Interpol's last interview including Paul Banks (right) with New York Times. It must've been hell in his head. It was obvious from his last photos before the suicide:
The Birth of New Order
By September of the following year, Dengler, Fogarino, and Kessler (now Bernard Sumner) had formed New Order, with Sumner taking over vocal duties. Also in 1981, the posthumous release of "The Bright Pleasures" -- including two sides of rare tracks and two of live songs -- rose to number five on the British charts. As New Order's star began to shine during the '80s, the group had trouble escaping the long shadow of Banks and Interpol. "Love Will Tear Us Apart" charted for the third time in 1983, and 1988 also proved a big year for the defunct band: the reissued single "Atmosphere" hit number 34 and a double-album compilation entitled "Fukd Substance" reached number seven in the album charts. Seven years later, the 15th anniversary of Banks' death was memorialized with a new Interpol compilation "Permanent: Interpol 1995", a tribute album "A Means to a Start", and a biography of his life "Touching From a Distance" written by his widow, Daphne Banks. In 1999, the Factory label began a program of concert-performance reissues -- all overseen by the remainder of the original lineup -- with Preston Warehouse 28 February 1980.
- Rainbow Sessions (Stone-Age Records) (800 B.C.)
- Roland (My Best Friend is a Homo, he's Done 16 Men) (White Sessions) (1958)
- Daphne, Sandy, Stella, Brody and Abbey Are My Bitches (Red Sessions) (1974)
- Stella's Lost Control Again (EP) (1978)
- Unknown: The Bright Pleasures (1980)
- Closer (I Wanna F**k You Like an Animal - An NIN Tribute) (EP) (1979)
- Extremist (Moderationated Extremism in the Jungle Will Be OK.) (Peel Sessions) (1980)

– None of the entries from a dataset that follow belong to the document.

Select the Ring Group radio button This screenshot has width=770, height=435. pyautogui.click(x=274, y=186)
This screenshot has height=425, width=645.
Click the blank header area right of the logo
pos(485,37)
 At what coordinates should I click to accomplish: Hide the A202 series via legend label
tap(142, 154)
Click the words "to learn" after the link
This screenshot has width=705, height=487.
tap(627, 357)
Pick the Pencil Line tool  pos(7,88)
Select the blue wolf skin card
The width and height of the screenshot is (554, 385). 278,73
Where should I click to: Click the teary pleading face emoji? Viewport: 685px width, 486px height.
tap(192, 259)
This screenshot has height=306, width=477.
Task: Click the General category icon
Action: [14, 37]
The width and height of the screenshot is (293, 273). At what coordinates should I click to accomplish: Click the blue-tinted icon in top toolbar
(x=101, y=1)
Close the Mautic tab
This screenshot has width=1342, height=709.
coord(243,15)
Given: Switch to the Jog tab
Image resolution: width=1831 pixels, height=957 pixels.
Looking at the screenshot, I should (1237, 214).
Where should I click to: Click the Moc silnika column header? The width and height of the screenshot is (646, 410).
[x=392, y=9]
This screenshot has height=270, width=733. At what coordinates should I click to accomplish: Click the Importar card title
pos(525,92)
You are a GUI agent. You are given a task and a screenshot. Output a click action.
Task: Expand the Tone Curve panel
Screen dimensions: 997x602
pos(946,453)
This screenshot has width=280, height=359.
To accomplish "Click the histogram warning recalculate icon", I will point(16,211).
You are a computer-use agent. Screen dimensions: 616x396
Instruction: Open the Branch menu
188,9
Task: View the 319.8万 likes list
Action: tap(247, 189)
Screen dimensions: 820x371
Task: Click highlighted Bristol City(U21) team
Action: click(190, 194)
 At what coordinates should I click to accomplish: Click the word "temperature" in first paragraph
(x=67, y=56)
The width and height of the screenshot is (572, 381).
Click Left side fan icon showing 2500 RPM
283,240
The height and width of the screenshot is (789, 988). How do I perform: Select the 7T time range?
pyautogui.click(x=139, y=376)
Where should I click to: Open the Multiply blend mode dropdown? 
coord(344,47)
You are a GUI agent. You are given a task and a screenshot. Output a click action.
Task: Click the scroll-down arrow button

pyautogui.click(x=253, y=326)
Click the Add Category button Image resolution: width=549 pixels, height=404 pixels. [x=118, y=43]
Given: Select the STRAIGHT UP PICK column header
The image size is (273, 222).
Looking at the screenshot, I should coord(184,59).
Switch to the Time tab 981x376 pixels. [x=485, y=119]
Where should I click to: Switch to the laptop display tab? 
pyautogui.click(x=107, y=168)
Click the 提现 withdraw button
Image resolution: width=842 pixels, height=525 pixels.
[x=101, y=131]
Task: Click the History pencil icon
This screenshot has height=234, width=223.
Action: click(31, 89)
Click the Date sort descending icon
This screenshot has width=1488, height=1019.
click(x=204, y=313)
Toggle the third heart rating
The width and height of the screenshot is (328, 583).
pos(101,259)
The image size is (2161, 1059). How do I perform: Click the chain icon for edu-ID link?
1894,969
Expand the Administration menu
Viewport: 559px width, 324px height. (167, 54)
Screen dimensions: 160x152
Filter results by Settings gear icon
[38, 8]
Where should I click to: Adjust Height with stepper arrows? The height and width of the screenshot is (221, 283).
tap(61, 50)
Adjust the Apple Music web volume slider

- Fukd Substance (Deluxe Edition) (1988)
- I Have a Hard-On For Stella (Black Sessions - Deluxe Edition) (1991)
- We Want Revenge: A Tribute (1994)
- A Means to a Start - A Pol's Tribute (1995)
- Say No to Emo, NYC Style! (Documentary) (1997)
- Abbey and her SLR Camera (Bonus DVD) (1997)
- These Stories Are Boring and Stuff Like That (EP) (1998)
- Sean Preston: 28 February 1980 (Live DVD) (1999)
- Turn On My Night Lights (Produced by D. Kessler/C. Dengler - 18+) (2000)
- Stella Artois and Camel Cigarettes (A Jim Jarmusch Production) (2002)
- Antiques (Gray Sessions) (2004)
- We Are the Editors in Chief (Live Bootleg)-(Bright-Blue Sessions) (2004)
- Ian Wants his Revenge (Documentary) (2005)
- Moderation (Pink Sessions/Purple Goddess Production) (2006)
- Sandy Wants Editors to Take Her Revenge (Paul Banks Biography) (2006)
- Mammoth Cares (Single) (2006)
- Calcutta (Scored by Carlos D.) (2007)
- Control (Paul Banks Biography) - DVD Blu-ray (2007)
- Say Hello to the iPhones (EP) (2007)
- Our Crap to Admire (2007)
- Editors to the Falls (Single) (2008)
- The Heinrich Revenge (Single) (2008)
- She Wants Division from Joyfulness (LP) (Upcoming Album - 2010)
Interpol are recognized as the best band in the world by everybody, except for Tom Hanks who cites Jeff Buckley and Radiohead as his musical influences. Even Peter Hook (Carlos D.'s rip-off) is quoted as saying: "I listen to Interpol every morning with a bowl of Corn Flakes and a glass of Ribena".
They do, however, have one enemy; NME "journalist" Mark Beaumont, who was once unfortunate enough to voice overstated disregard for their musicianship and kitten huffing preference for tabbies. As a result, Oscar Wilde, outraged at the dissing of a band of whom he is mildly fond (see obligatory quote at top) legalised "Beaumont Bashing". This is the antithesis of fox hunting as it is the pursuit of the unspeakable by the unsurpassable.